Prompt — Whenever a line contains "Status", include it in the count; reply with the number of such lines in the data and nothing else.

/---

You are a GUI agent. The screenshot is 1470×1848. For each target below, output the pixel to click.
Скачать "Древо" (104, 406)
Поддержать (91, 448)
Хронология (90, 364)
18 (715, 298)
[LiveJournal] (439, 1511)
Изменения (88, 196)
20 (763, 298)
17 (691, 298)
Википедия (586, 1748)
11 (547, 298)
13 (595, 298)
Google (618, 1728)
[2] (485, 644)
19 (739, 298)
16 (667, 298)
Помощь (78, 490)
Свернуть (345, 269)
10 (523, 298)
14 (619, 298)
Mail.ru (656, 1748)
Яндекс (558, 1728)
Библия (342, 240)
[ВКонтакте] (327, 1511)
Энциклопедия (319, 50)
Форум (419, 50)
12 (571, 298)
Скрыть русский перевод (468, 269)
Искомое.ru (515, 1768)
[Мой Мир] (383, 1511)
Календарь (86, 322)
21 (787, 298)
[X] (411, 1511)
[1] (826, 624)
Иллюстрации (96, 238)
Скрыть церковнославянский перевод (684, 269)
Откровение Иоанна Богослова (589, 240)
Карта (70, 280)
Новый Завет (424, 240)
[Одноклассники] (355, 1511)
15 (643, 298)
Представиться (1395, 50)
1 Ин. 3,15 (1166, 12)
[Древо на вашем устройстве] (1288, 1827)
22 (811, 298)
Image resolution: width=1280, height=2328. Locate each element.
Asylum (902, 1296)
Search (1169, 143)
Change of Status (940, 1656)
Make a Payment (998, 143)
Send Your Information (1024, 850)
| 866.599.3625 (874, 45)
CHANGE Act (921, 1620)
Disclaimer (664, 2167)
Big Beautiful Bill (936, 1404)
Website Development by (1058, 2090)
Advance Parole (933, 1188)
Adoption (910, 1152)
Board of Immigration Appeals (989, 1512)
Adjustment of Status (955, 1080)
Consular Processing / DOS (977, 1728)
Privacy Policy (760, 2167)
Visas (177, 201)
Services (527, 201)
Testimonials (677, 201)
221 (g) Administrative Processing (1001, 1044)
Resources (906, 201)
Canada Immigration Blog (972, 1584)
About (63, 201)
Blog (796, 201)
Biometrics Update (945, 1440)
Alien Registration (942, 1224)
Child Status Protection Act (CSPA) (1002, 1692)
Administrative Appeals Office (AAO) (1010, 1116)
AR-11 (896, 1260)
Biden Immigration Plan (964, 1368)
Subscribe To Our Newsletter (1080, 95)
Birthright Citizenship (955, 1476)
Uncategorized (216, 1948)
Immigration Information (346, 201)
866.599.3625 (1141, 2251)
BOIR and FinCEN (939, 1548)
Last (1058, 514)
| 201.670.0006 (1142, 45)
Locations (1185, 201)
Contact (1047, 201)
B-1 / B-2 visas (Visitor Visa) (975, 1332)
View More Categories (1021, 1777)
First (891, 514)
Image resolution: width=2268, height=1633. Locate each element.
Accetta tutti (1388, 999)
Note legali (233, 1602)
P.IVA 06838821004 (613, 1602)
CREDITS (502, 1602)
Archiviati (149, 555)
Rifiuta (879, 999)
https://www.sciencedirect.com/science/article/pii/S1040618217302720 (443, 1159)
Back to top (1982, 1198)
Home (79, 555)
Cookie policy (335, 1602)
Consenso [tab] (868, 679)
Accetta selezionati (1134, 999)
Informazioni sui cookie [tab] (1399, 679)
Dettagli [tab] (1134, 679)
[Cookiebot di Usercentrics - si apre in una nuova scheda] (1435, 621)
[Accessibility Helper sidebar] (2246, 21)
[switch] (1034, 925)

\---

Exercise result — 3